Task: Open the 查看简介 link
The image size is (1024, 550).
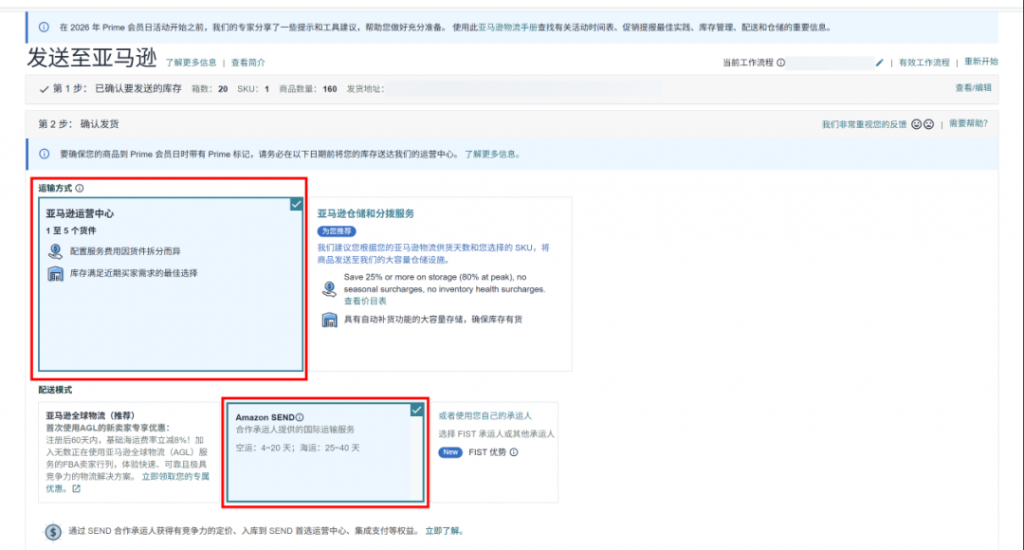Action: pos(248,63)
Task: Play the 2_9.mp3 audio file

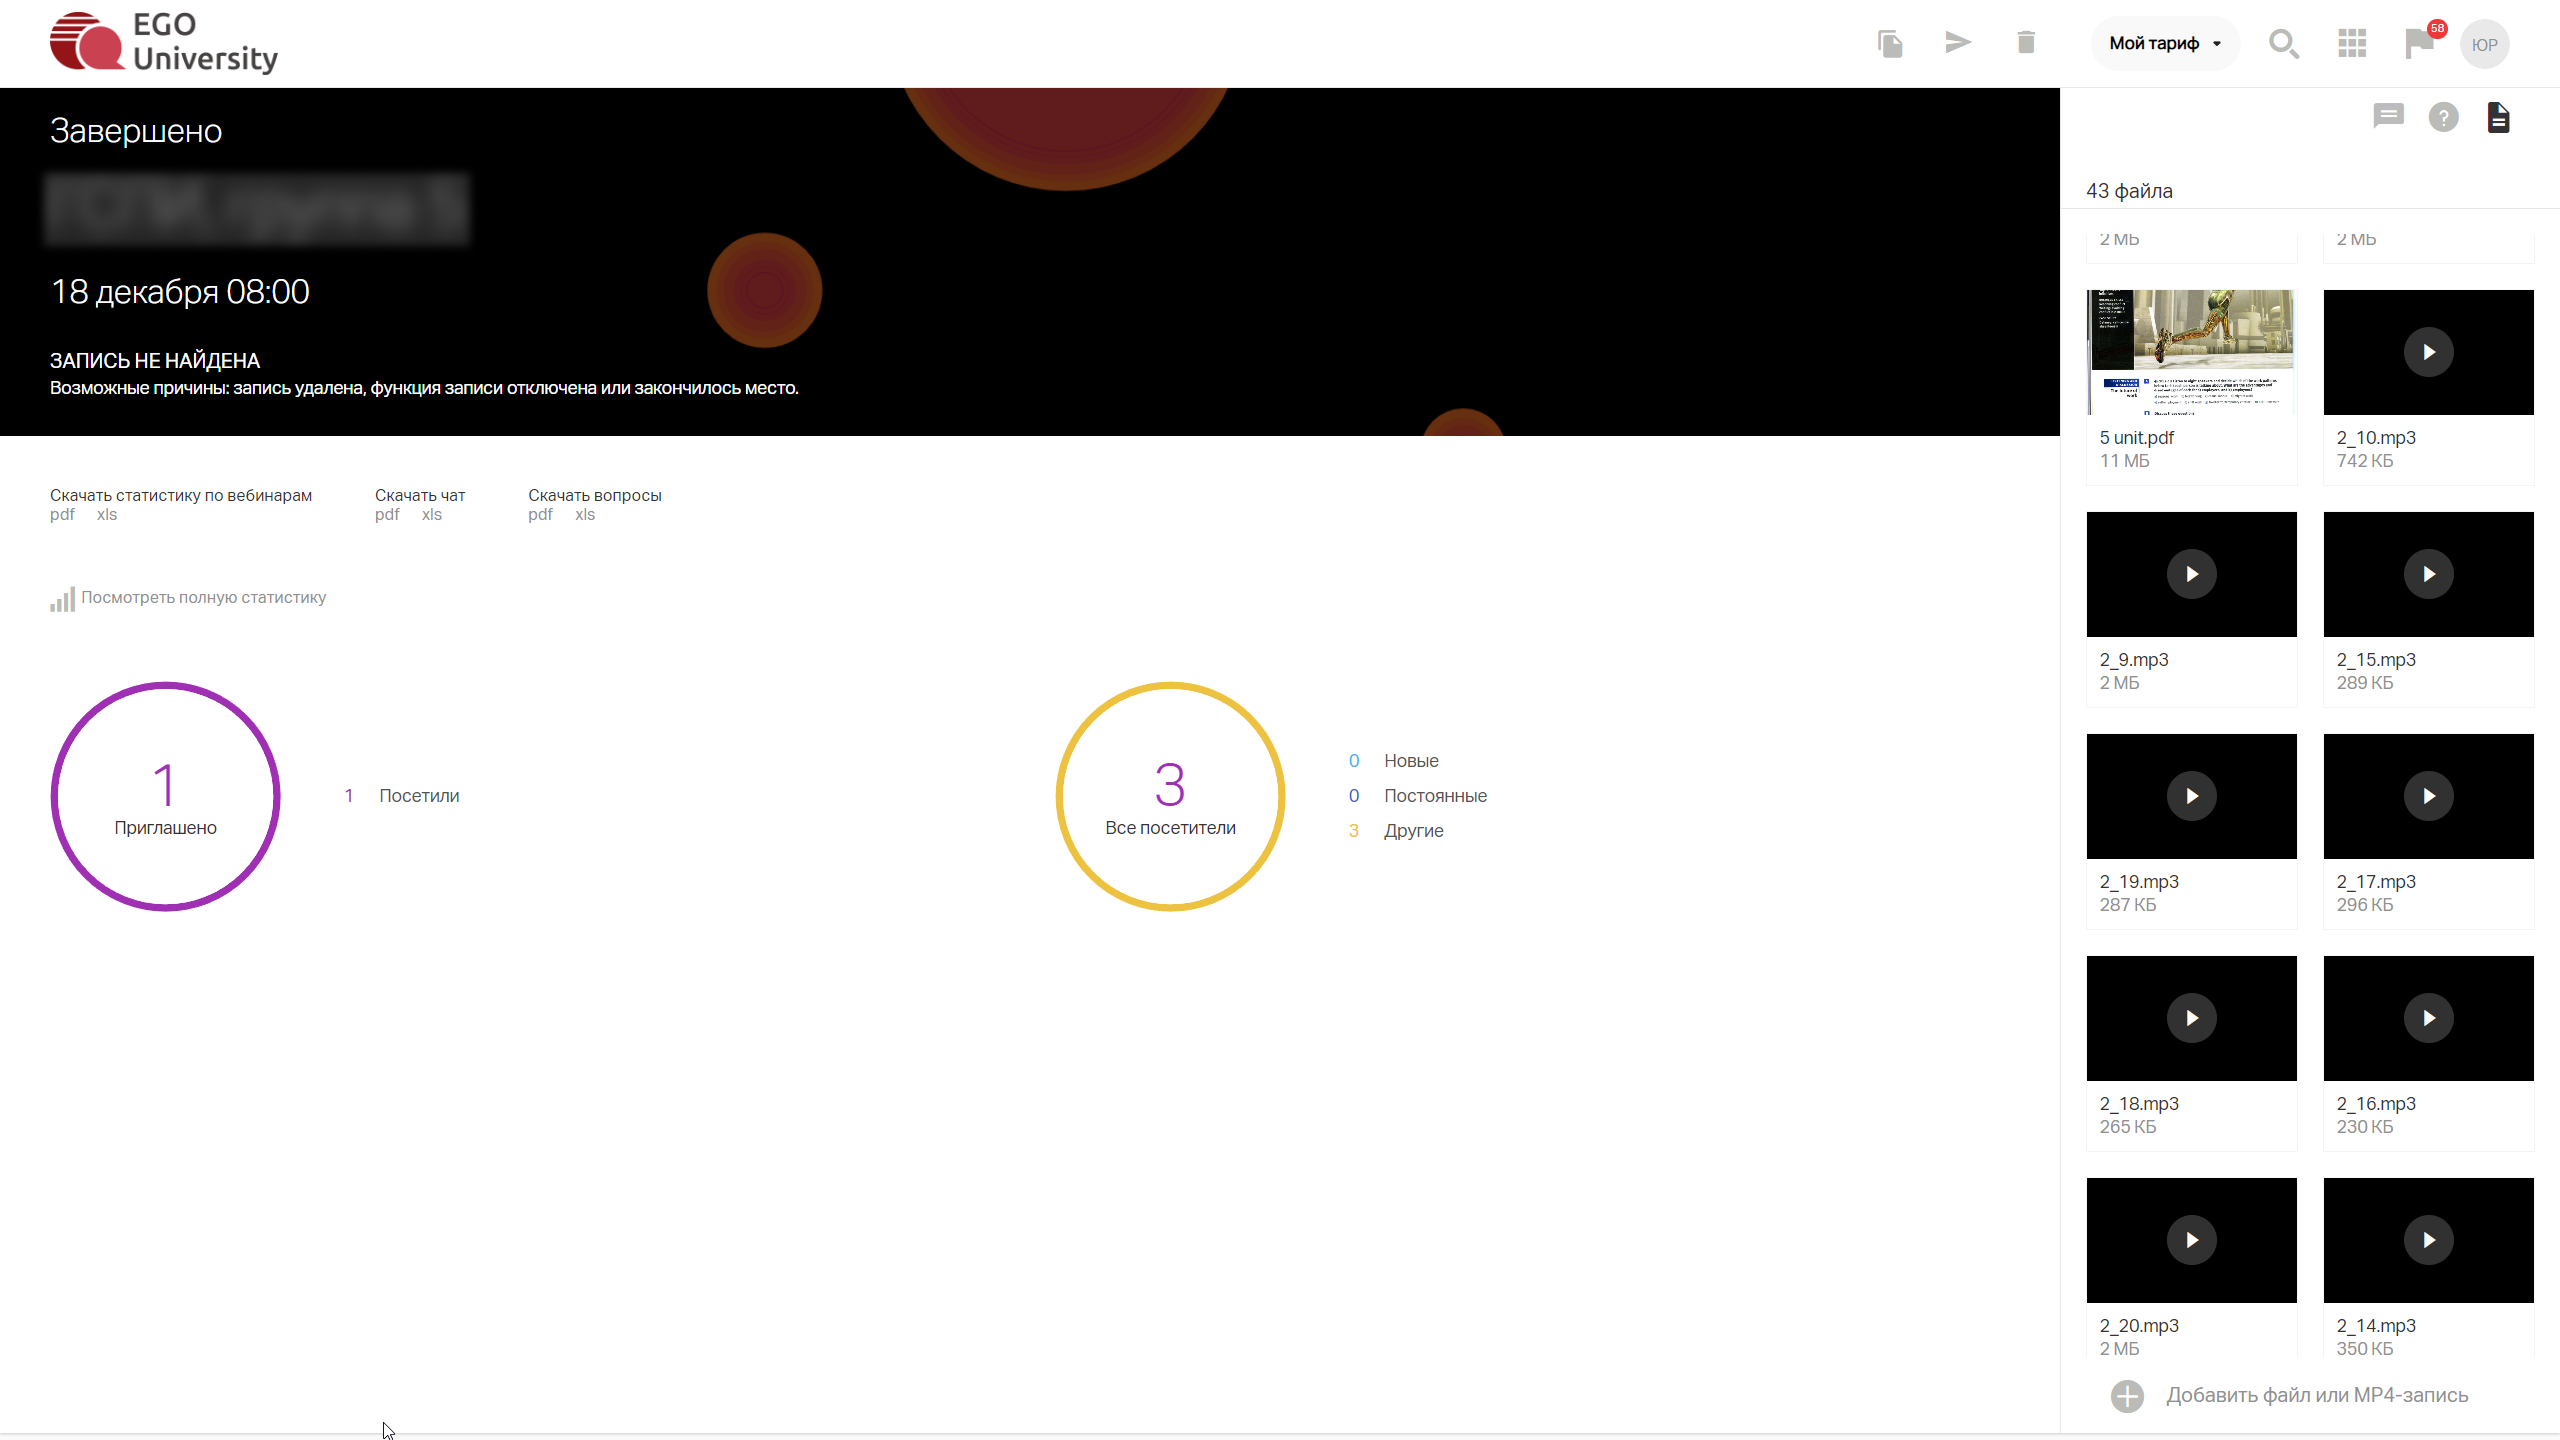Action: click(2191, 573)
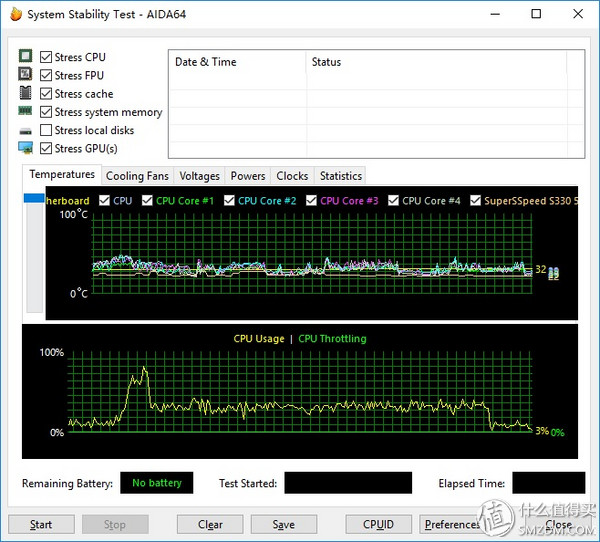Image resolution: width=600 pixels, height=542 pixels.
Task: Toggle the CPU Core #3 graph checkbox
Action: 311,200
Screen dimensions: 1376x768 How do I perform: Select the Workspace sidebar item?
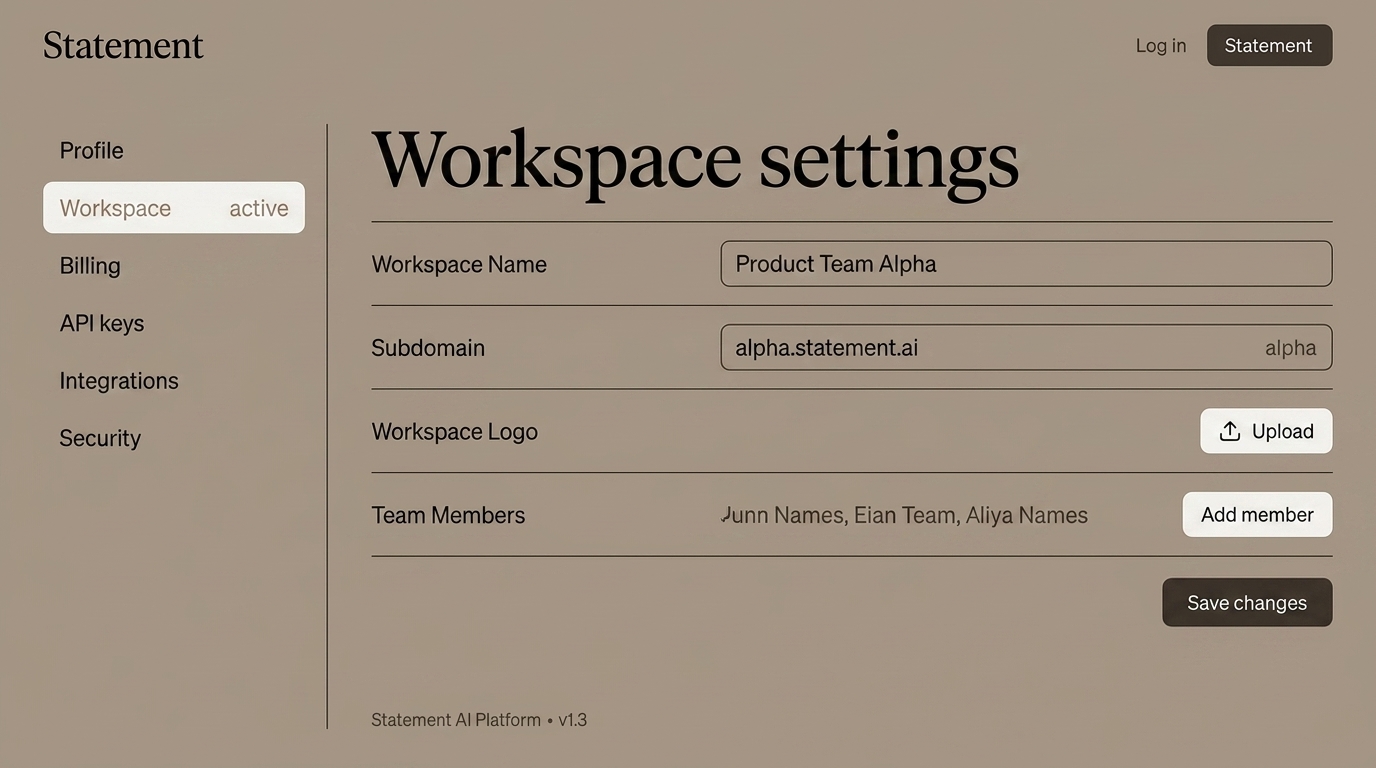click(x=116, y=208)
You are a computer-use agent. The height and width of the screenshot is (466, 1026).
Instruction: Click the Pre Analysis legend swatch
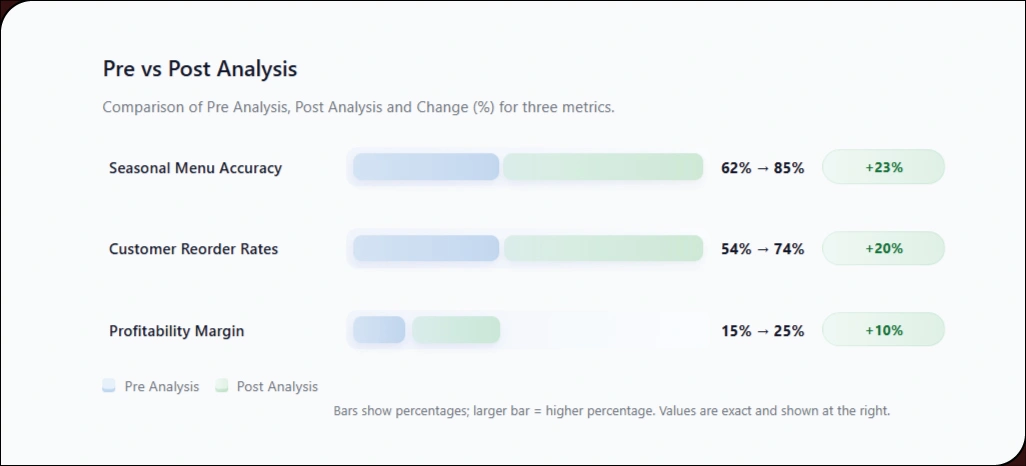point(109,386)
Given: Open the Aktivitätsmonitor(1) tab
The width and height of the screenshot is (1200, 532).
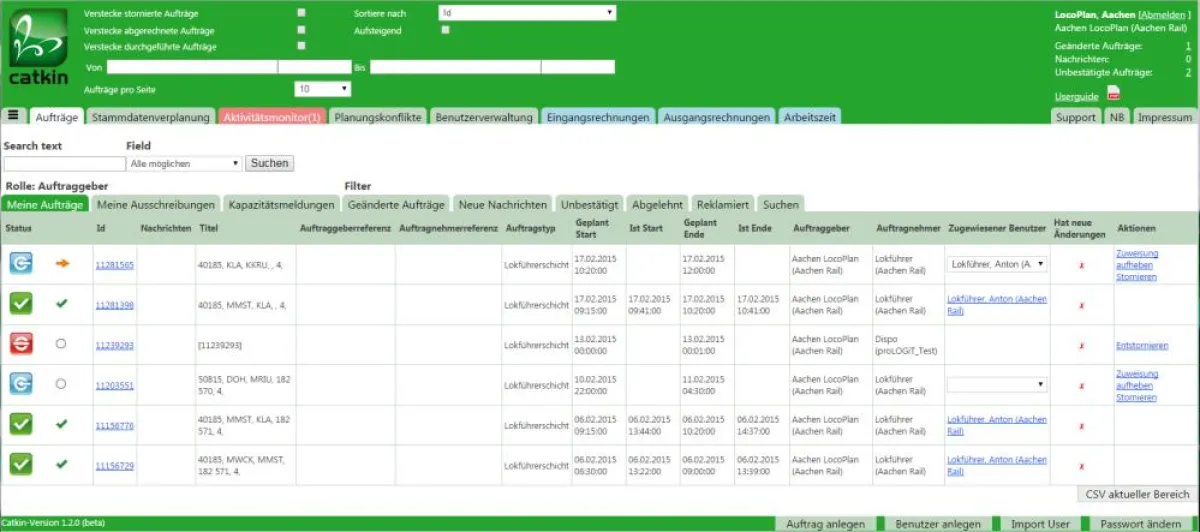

» **Problem to work on**
All of the entries above should be copied exactly, with the images left out.

» **Task solution**
Task: Open the 查看简介 link
The image size is (1024, 550).
Action: pos(248,63)
Task: Play the 2_9.mp3 audio file

Action: click(2191, 573)
Image resolution: width=600 pixels, height=542 pixels.
Task: Toggle the CPU Core #3 graph checkbox
Action: 311,200
Screen dimensions: 1376x768 How do I perform: Select the Workspace sidebar item?
click(x=116, y=208)
You are a computer-use agent. The height and width of the screenshot is (466, 1026).
Instruction: Click the Pre Analysis legend swatch
point(109,386)
Given: Open the Aktivitätsmonitor(1) tab
The width and height of the screenshot is (1200, 532).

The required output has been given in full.